## Extrait
◆ ◆ ◆ ◆ ◆ ◆ ◆

Pourquoi Hollande devrait craindre la coagulation.

Publié le 06 novembre 2013 par Juan

Crédit:  Elysee.fr

C'est la nouvelle théorie à la mode, l'explication d'une séquence de reculades sur le fond mineures mais trop fréquentes pour passer inaperçues: le spectre d'une "coagulation" d'intérêts contradictoires mais convergents pour l'occasion. Si Hollande s'en méfie, est-il conscient de sa responsabilité ?


Dans un billet publié ce lundi sur le Point.fr, on développe l'idée. L'article n'est pas signé, c'est peut-être Emmanuel Berreta, nouveau patron de la rubrique politique de cet hebdo d'opposition.
Imaginez que vous débarquez de loin, d'un autre pays, peut-être même d'une autre planète. Lisez donc la presse, écoutez donc les conversations. La France vous semblera effectivement au bord d'une crise de nerfs générale sans que l'on comprenne bien comment elle en sortira.
Ce lundi 4 novembre était ainsi exemplaire de ces débuts de semaine du quinquennat depuis bientôt un an: un psychodrame tous azimuts. Rentrée des classes oblige, dans quelques lycées franciliens, des élèves protestaient encore pour le retour de Léonarda et de sa famille, et du jeune Arménien Khatchik, voire pour l'arrêt de toutes les expulsions de clandestins.  Ailleurs, à cause de l'assassinat de deux journalistes français au Mali, François Hollande convoque une réunion de crise à l'Elysée. 
Malgré un hommage qu'on imaginait quasi-national, on entend des voix ici ou là pour critiquer sans vergogne la responsabilité des autorités françaises, et/ou de ces journalistes tués.
Dans un éditorial fameux pour Marianne, Jean-François Kahn voulait sortir Hollande du jeu politique, "par le haut". C'est-à-dire le remettre en position d'arbitre, comme Nicolas Sarkozy, cramé par les 10 premiers mois de son mandat agité, avait tenté de le faire en son temps. Lundi soir, Yves Calvi en rajoutait une couche, sur France 2, en dédicaçant son émission Mots Croisés à ce fichu thème: "Hollande, la paralysie ?".
Des manifestants "pour l'emploi" et "contre la crise" ont scandé ce samedi en Bretagne, "Hollande démission". Lundi matin, alors que quelques réunions associant pouvoirs publics et représentants locaux débutaient, nos médias de toute nature et toute obédience titraient sur notre président "désarmé face au bourbier breton" . Dans le Point.fr, on pouvait donc lire que "la révolte des "bonnets rouges" préfigure le cauchemar de François Hollande : la "coagulation", soit l'union de tous les mécontentements."

◆ ◆ ◆ ◆ ◆ ◆ ◆

## Jeu de données
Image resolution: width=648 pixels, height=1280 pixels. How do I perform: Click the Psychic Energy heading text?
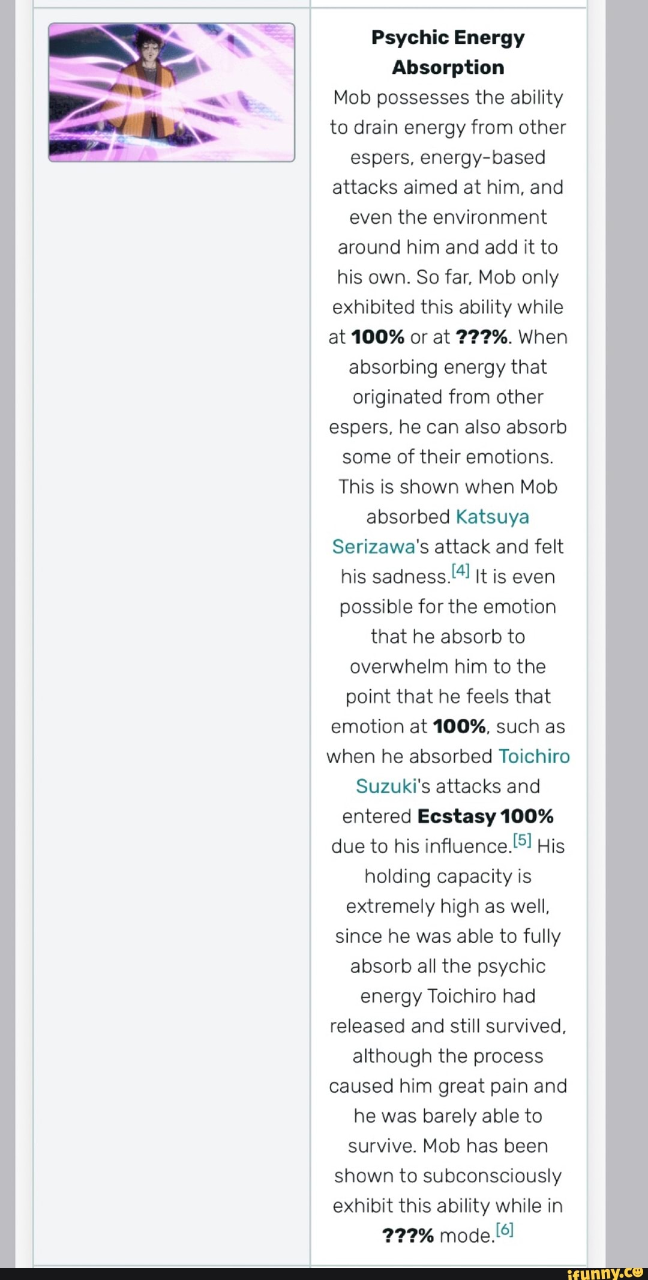(x=448, y=37)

◆ ◆ ◆ ◆ ◆ ◆ ◆

## Exercice proposé
Pouvez-vous reprendre l'extrait en commençant par « Pourquoi Hollande devrait » et en allant jusqu'à « elle en sortira. », en substituant « magazine » à « hebdo » ?

## Résultat final
Pourquoi Hollande devrait craindre la coagulation.

Publié le 06 novembre 2013 par Juan

Crédit:  Elysee.fr

C'est la nouvelle théorie à la mode, l'explication d'une séquence de reculades sur le fond mineures mais trop fréquentes pour passer inaperçues: le spectre d'une "coagulation" d'intérêts contradictoires mais convergents pour l'occasion. Si Hollande s'en méfie, est-il conscient de sa responsabilité ?


Dans un billet publié ce lundi sur le Point.fr, on développe l'idée. L'article n'est pas signé, c'est peut-être Emmanuel Berreta, nouveau patron de la rubrique politique de cet magazine d'opposition.
Imaginez que vous débarquez de loin, d'un autre pays, peut-être même d'une autre planète. Lisez donc la presse, écoutez donc les conversations. La France vous semblera effectivement au bord d'une crise de nerfs générale sans que l'on comprenne bien comment elle en sortira.